Fine-tuning Embeddings Evaluation

The Model Wasn't Random — It Was Backwards

5 min read

TL;DR: I fine-tuned an embedding model to predict dating compatibility. Expected the baseline to be random (AUC ~0.50). Instead, it was systematically backwards (AUC 0.40). The model thought incompatible people were more similar. Understanding why changed how I thought about the problem.

The Setup

The task: given two dating profile texts, predict whether the people are compatible. A classic embedding problem — encode both profiles, compute cosine similarity, threshold at 0.5.

I started with all-MiniLM-L6-v2, a popular sentence transformer. It's trained on general text similarity — semantic relatedness, paraphrase detection, that kind of thing. Not dating. But surely it would be neutral, right? Two random profiles should score around 0.5. Compatible and incompatible pairs should be mixed.

I ran the baseline evaluation on 1,469 held-out pairs.

Baseline Results:

Metric Expected Actual
AUC-ROC ~0.50 (random) 0.40
Cohen's d ~0.00 (no separation) -0.36
Margin ~0.00 -0.08

AUC below 0.50 means the model is worse than random. Negative Cohen's d means incompatible pairs score higher than compatible ones. The model has the signal — it's just inverted.

Wait, Worse Than Random?

An AUC of 0.50 means "no better than guessing." An AUC of 0.40 means the model is systematically wrong — if you flipped its predictions, you'd do better than chance.

The negative Cohen's d confirmed it. On average, incompatible pairs had higher similarity scores than compatible ones. The model wasn't confused — it was confidently backwards.

Why?

Textual Similarity ≠ Compatibility

Here's the insight that made everything click: incompatible people often talk about the same topics.

Example incompatible pair:

Person A:

"I'm a non-smoker and can't be around cigarette smoke. It's a dealbreaker for me."

Person B:

"I'm a social smoker. I enjoy a cigarette when I'm out with friends."

Both profiles mention smoking. They share vocabulary. A text similarity model sees "smoker", "smoke", "cigarette" in both — high similarity! But these people are fundamentally incompatible.

The pre-trained model was doing exactly what it was trained to do: find texts that discuss similar topics. It had no concept of compatibility. Shared vocabulary + opposite positions = high similarity + zero compatibility.

The pattern: Dealbreakers create high textual similarity. Both people mention the same topic (smoking, religion, kids) from opposite sides. The embedding model sees topic overlap; a human sees incompatibility.

Fine-Tuning Doesn't Just Add Signal — It Corrects It

This reframed what fine-tuning was actually doing. I wasn't teaching a blank model something new. I was correcting a model that had learned the wrong signal for this domain.

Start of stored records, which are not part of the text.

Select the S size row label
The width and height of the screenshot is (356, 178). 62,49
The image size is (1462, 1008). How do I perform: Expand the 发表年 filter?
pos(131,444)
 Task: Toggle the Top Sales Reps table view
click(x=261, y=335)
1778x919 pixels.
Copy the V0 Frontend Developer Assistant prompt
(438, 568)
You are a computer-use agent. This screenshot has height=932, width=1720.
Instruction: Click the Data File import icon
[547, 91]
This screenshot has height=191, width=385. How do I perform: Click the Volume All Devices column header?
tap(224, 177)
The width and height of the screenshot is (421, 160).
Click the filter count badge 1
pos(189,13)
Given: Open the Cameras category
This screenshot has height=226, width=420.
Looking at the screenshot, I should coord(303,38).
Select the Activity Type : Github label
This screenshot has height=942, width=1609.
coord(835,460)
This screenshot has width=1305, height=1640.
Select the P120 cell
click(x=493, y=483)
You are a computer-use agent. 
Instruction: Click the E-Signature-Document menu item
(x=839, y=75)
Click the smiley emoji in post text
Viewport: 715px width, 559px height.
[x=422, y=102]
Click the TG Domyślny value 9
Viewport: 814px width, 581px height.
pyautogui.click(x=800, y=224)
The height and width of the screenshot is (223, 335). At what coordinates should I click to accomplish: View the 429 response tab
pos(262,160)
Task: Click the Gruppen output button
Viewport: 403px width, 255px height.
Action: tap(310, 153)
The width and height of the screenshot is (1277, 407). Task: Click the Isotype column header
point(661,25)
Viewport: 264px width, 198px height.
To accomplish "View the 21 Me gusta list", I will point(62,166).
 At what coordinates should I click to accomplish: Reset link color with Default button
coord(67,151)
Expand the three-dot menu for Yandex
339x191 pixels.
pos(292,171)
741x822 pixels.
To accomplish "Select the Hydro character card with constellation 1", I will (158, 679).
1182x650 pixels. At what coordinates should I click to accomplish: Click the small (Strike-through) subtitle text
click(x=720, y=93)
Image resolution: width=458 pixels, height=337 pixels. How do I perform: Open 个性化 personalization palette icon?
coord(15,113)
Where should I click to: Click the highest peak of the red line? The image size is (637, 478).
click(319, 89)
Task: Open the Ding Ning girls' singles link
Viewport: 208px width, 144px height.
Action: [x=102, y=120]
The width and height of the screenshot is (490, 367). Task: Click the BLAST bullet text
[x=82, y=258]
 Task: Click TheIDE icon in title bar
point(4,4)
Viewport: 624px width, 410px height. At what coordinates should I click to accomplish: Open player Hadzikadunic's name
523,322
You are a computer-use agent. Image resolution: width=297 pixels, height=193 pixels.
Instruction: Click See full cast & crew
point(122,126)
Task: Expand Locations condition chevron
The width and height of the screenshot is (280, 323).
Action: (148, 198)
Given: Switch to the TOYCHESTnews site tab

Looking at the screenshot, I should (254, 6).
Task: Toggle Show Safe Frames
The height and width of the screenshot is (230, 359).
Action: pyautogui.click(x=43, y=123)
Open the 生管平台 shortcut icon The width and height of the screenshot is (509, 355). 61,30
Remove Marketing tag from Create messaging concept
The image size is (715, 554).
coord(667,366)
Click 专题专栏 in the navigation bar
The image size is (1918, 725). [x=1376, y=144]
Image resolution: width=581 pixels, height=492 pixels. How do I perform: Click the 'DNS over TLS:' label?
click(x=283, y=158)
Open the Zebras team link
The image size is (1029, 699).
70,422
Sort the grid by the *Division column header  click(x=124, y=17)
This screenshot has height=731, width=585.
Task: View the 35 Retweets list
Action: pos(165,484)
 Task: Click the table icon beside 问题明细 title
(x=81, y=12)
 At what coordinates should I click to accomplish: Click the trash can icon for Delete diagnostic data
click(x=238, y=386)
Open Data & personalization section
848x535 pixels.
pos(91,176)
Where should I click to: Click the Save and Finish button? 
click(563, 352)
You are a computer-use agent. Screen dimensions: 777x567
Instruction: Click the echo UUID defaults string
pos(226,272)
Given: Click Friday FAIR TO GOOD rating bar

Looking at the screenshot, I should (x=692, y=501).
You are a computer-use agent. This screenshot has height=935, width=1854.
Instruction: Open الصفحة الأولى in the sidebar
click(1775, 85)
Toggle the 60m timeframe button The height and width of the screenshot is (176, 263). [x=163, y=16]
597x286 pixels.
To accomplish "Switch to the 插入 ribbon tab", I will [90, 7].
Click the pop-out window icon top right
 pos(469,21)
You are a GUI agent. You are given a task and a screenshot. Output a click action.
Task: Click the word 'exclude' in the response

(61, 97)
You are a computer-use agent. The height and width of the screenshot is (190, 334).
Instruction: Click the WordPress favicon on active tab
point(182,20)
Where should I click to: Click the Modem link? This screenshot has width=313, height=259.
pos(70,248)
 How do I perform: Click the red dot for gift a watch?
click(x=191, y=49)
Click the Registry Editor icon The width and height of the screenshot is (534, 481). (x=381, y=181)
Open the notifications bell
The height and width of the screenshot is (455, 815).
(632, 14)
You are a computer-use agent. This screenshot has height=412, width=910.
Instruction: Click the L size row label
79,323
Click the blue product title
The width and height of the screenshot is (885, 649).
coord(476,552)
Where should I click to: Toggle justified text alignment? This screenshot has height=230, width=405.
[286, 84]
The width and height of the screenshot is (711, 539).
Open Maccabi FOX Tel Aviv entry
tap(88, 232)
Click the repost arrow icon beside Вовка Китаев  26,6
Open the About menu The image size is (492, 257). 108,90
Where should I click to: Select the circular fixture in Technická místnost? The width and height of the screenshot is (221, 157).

The training process (CosineSimilarityLoss on 6,000 labeled pairs) pushed compatible pairs together and incompatible pairs apart. After 4 epochs:

Before Fine-tuning

0.40 AUC

Worse than random

After Fine-tuning

0.91 AUC

Strong discrimination

Cohen's d went from -0.36 to +2.17 — a "huge" effect size by statistical convention. The model didn't just become neutral; it learned what compatibility actually means.

Why This Matters

If the baseline had been random (AUC ~0.50), fine-tuning would have been about adding signal where none existed. That's a harder problem — you're starting from nothing.

Because the baseline was backwards, fine-tuning had a clearer job: invert the existing signal and amplify it. The model already "knew" something about compatibility — it just had the sign wrong. Correcting a systematic error is often easier than creating signal from scratch.

The insight: A backwards baseline isn't worse than a random one — it might be better. It means the model captured something real about the domain. Fine-tuning just needs to flip the sign.

The Limit: Data Quality

The fine-tuned model plateaued at 83% accuracy. I ran 7 hyperparameter iterations — epochs, learning rate, batch size, warmup — and they all landed in the same range. The ceiling wasn't training configuration; it was data quality.

The training data used generic language: "I value honesty", "I enjoy spending time outdoors." When profiles are vague platitudes instead of specific preferences, there's only so much signal to extract.

That's a real finding too. The model learned everything it could from the data. Further improvement requires better data, not more engineering.

The Takeaway

Before fine-tuning an embedding model, run a baseline evaluation. Don't assume the pre-trained model is neutral. It might be:

  • Random: No signal. You're teaching from scratch.
  • Weak but correct: Some signal. Fine-tuning amplifies it.
  • Backwards: Strong signal, wrong direction. Fine-tuning corrects it.

Each scenario tells you something different about the problem. A backwards baseline isn't a failure — it's information about how the domain differs from the model's training data.

And sometimes, backwards is exactly what you want to find.

I expected the baseline to be boring — a null result showing the pre-trained model didn't know about dating. Instead, I found a systematic inversion that told me more about the problem than a neutral baseline would have. The evaluation wasn't just a checkpoint; it was the most interesting finding of the project.